* [EXTRACTED DATA]:
════════
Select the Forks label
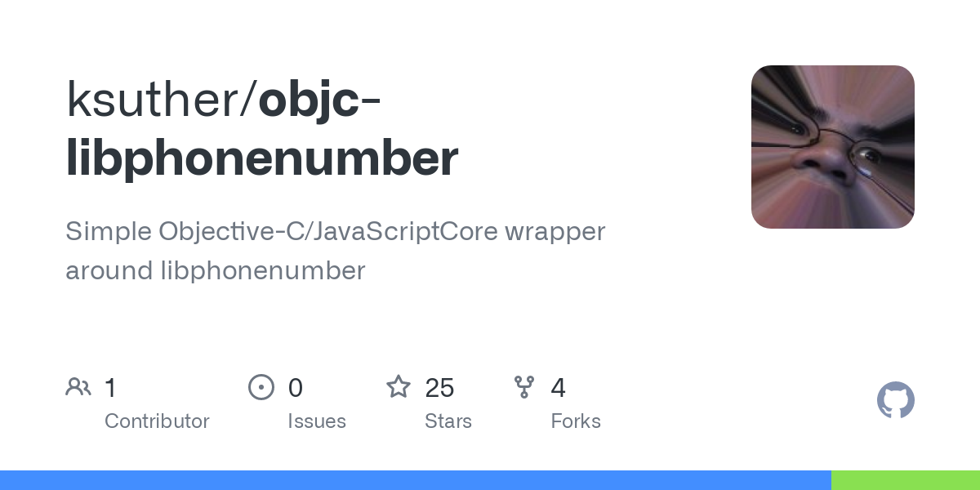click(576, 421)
════════
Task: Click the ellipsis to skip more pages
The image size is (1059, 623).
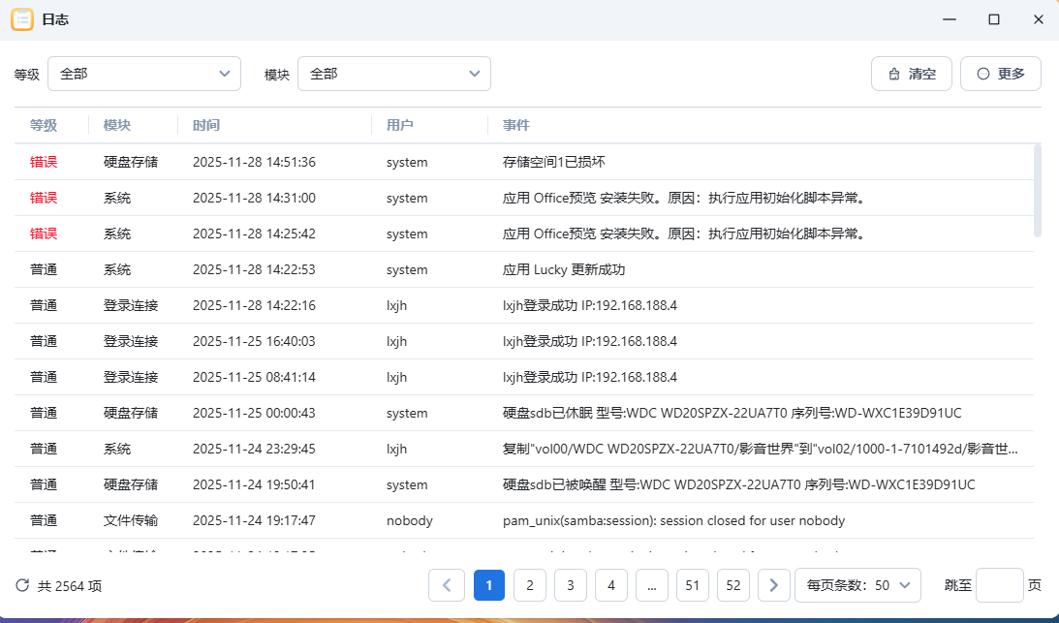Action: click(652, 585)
════════
* [STATED GOAL]: Rewrite everything in the listing from the line containing "Task: Click the ellipsis to skip more pages" down to the line containing "Action: click(652, 585)", both included, multiplying each click coordinate in the answers by 0.9 and rounding to whole numbers with halves rounded up, and give back only those lines with the rest unchanged. Leave the pictures out.

* [ANSWER TO THE EXERCISE]:
Task: Click the ellipsis to skip more pages
The image size is (1059, 623).
Action: click(587, 527)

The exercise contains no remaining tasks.